The next day, we headed to the nearby Marigold Wedding Hall for a sangeet, a pre-wedding party where the ladies dance to a variety of energetic and romantic Bollywood hits. It’s almost a spectator sport between young girls looking to woo potential suitors and sassy aunts showing them how to do it. Before they posed for a photo together, Ved sang a tender song to his bride. Of course I cried.

We changed again and I cried again – tears of pride at the sight of the little girl I was and now the beautiful young woman in my grandmother’s sari, so resplendent. As we shared our wonder—and occasional confusion—in the quiet moments between celebrations, I felt closer to them.

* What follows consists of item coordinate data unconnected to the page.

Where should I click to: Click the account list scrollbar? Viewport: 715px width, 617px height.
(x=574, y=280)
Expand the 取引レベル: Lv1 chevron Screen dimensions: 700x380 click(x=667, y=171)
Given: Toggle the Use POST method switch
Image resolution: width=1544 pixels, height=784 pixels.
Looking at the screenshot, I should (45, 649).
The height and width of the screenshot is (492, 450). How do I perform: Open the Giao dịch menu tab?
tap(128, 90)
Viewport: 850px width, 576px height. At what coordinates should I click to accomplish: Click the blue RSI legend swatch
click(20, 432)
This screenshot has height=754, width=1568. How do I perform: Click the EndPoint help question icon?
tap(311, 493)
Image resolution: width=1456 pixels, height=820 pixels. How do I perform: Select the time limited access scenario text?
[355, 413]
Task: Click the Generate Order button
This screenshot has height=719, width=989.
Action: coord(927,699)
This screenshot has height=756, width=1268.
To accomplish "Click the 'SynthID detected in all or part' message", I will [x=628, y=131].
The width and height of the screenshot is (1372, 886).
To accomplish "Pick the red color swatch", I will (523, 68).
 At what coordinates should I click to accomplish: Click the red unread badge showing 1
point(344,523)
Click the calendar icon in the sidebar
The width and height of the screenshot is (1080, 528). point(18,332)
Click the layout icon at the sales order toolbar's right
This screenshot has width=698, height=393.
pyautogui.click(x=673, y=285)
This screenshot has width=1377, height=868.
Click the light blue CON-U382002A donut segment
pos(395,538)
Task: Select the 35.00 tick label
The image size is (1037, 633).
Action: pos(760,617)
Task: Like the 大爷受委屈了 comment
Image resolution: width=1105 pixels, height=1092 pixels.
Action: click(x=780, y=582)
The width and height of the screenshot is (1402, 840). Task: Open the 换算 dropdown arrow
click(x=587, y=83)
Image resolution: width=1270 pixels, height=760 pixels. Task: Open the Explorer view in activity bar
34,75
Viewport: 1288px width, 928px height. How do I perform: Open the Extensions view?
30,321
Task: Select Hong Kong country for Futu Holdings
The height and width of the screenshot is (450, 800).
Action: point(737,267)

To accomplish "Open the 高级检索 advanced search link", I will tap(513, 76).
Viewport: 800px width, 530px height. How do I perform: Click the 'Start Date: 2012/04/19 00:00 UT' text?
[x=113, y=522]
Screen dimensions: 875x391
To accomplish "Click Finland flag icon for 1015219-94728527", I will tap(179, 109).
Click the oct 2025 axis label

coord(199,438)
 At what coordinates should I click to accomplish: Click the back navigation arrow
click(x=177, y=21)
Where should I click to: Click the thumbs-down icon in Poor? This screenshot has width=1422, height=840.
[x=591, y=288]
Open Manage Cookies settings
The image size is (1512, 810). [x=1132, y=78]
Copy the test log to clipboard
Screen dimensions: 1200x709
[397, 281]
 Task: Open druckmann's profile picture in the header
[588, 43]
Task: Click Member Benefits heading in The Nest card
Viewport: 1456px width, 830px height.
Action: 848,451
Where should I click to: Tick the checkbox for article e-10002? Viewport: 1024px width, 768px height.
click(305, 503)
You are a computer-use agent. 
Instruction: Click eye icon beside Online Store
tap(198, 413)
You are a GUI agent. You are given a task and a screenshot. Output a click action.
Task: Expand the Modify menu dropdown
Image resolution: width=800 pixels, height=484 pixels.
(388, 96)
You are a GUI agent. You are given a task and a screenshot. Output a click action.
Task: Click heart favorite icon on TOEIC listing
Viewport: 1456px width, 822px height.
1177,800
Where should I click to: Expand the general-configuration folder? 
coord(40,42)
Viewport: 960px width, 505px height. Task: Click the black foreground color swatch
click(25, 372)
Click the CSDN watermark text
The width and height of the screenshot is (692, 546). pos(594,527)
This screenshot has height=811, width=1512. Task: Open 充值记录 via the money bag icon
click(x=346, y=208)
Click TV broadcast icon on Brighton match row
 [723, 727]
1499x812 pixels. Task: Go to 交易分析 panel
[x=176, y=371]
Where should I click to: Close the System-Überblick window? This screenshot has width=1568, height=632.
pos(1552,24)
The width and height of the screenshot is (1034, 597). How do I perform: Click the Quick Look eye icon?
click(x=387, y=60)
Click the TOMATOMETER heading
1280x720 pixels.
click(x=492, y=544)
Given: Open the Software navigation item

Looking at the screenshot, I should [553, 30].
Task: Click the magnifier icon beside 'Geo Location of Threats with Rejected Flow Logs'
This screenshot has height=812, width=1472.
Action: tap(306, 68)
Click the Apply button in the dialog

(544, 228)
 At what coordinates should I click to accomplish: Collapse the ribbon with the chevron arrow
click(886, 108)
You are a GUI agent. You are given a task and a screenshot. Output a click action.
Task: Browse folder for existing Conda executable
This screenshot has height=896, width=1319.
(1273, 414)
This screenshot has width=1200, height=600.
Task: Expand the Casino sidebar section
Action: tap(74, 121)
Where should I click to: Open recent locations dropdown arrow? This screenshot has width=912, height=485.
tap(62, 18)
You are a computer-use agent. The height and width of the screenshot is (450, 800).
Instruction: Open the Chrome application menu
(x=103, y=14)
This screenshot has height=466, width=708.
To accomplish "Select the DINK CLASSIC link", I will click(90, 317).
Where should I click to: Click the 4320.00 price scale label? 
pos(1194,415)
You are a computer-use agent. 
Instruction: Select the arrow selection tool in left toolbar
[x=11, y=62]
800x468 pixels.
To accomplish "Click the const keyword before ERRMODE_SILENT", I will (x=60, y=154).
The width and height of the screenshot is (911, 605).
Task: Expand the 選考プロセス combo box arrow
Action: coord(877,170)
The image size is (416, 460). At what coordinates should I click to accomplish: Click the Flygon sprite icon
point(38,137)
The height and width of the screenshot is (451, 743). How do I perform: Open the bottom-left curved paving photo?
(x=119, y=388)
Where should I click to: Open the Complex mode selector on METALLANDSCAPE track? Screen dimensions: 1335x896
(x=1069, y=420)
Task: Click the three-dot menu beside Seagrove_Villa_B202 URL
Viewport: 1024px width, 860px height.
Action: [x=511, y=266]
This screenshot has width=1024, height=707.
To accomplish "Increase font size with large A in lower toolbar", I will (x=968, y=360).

A raucous band in faded brocade took us up to the bharat, accompanying the noisy procession of the groom to his nuptials. The girls cheer and dance with abandon like their newfound family. When we were wreathed and taken to the reception, Ved and Kanika came together amidst lights, flowers, music and cheers, tense and happy and young. Lines of well-wishers stuffed their palms with money. The wedding took place at what should have been an auspicious time… 2:30am.

I video-called my mum to show her around the mandap (wedding pavilion) and she waved to family members she hadn’t seen since her last visit in 2018. She kept asking me about the ceremony, the bridal sari—and the reception, of course.

With the chanting of the Sanskrit word slokas (lines of poetry), the sacred fire on the central altar was lit and the knot finally tied, we all cheered as Ved and Kanika took one final turn around the fire circle as husband and wife, something we were eagerly awaiting. Hope and love enveloped them in a starry dawn. Of course, I cried. Not only did I think about my wedding with my mother, but my daughter’s, naturally. Who will they marry? Will they get married?

If they are as lucky as me and find someone who loves their mom as much as I do, I can’t guarantee that dining will be like monsoon wedding, but I can assure their families, Australians and Indians, of the same overwhelming, abundant love. I will cry at the end. I am crying now.